Glen Lake finished second in the Northwest Conference behind Benzie Central, which was undefeated in league play. The Lakers knocked off league opponents Frankfort in the Division 4 district title match and Buckley in the regional semifinal.

The battles with Benzie for the conference title might have been the highlight of the season, Bradford noted. Those were Glen Lake's only losses in league play, and a share of the title was within their grasp late in the second game with the Huskies.

The Lakers lost 60-51 on their home court in the first meeting but took Benzie to the limit in the rematch before falling 41-39 on the road.

"We had a lot of great games and a lot of great memories," Bradford said. "Going for conference, it pretty much came down to the last few seconds with lead changes. We were up by one point with less than 30 seconds left, and that was the high point. We came up short, but we learned from that game."

Also among the highlights for Bradford this year was the chance to coach against his brother Nathan for the first time in their careers.

The Bradfords started coaching girls varsity basketball 16 years ago, but their teams were in different conferences at the time. Nathan coached the Onekama girls but moved to the boys program before Onekama and Glen Lake had a chance to compete against each other in the Northwest Conference.

The Bradford coaches often talk after their games and learn from one another. They have also seen their parents frequently in the bleachers as they rotate home game sites to see their grandchildren play and their sons coach.

When Onekama and Glen Lake played this year, eight Bradfords were on the rosters as players or coaches. Jason's son Toby, a freshman, played on the Glen Lake junior varsity team, as Nathan's son Carson played for the Portagers' JV squad. The Onekama JV team is coached by another Bradford, Nick — Jason and Nathan's brother. And there were three more Bradfords on the varsity, Nathan's son Caden and his cousins Luke and Arden.

Glen Lake won both varsity games, 38-36 at Onekama and 61-33 at home.
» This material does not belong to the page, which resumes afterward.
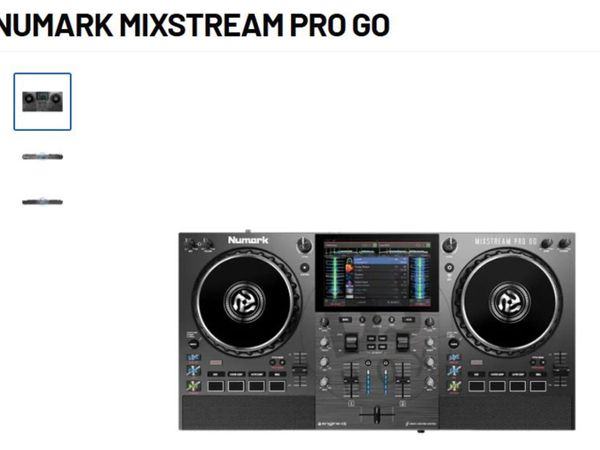
Task: Click the crossfader on the mixer
Action: click(377, 414)
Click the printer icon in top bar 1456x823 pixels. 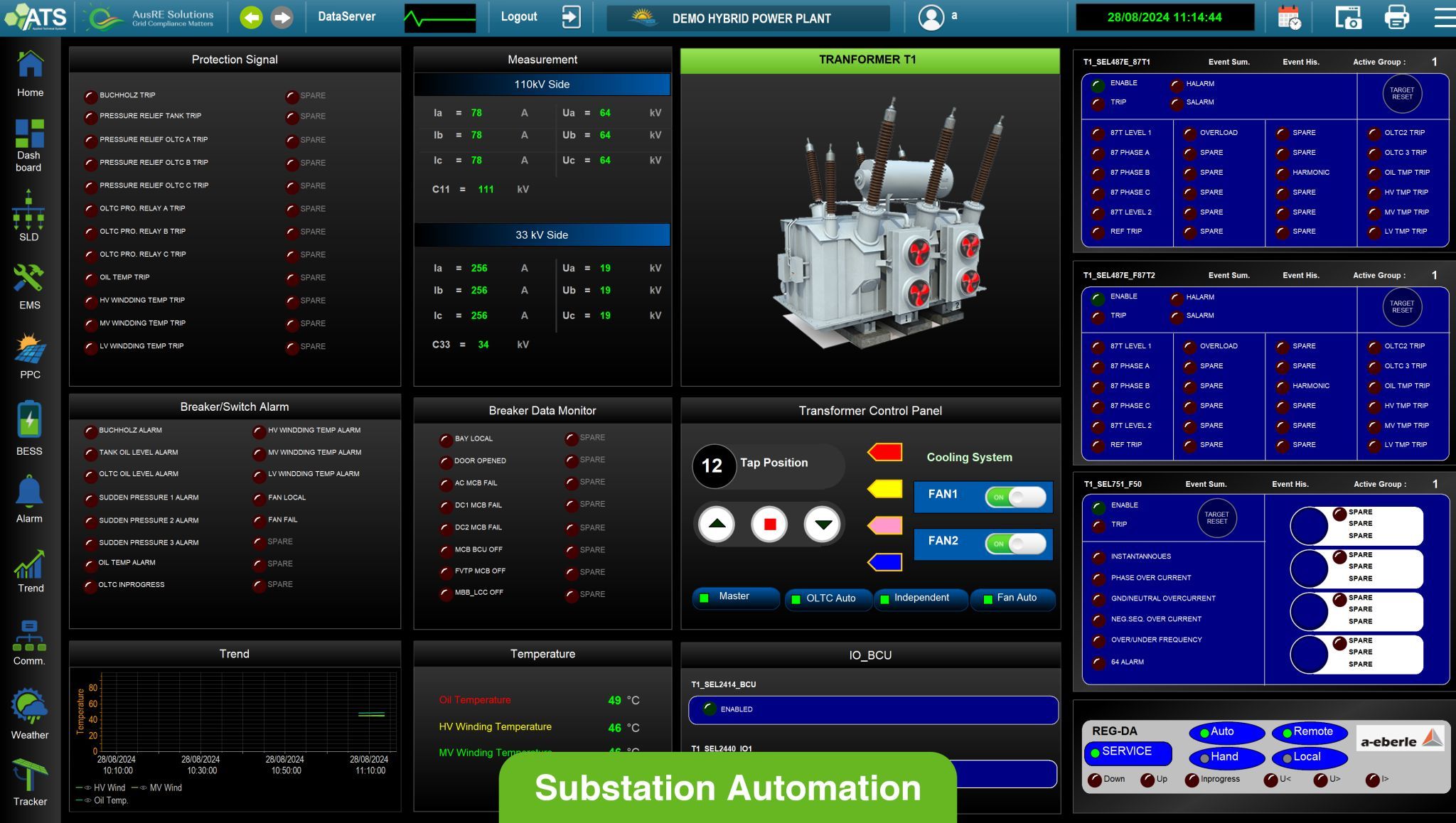1396,17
Jason and his wife Jackie have five children. Their youngest son, Drew, is now a sixth grader at Glen Lake. His oldest son, J.J., is at Michigan Tech and has begun officiating basketball after his senior season at Glen Lake was cut short by the pandemic while the Lakers were preparing to play in a 2020 district final. Daughters Maddie and Grace are playing basketball for Lake Superior State University.

Maddie and Grace were big parts of Glen Lake's deep postseason runs with Jason as girls coach. With many games played on Saturdays and not conflicting with coaching, Jason, Jackie and the younger boys were able to travel to see the Upper Peninsula's Lakers play regularly.

This season, the Glen Lake girls, under first-year head coach Brad Fosmore, went 16-8 and won Northwest Conference and district titles before losing a nail-biter, 45-42, to league rival Frankfort in the regional semifinal.

"Jason did a good job, and it felt good to carry on the tradition," said Fosmore, who previously served as a Lakers JV coach. "We took it one game at a time. Jason worked hard to build a great girls program. It made it pretty simple because they had that winning tradition and kind of kept it rolling."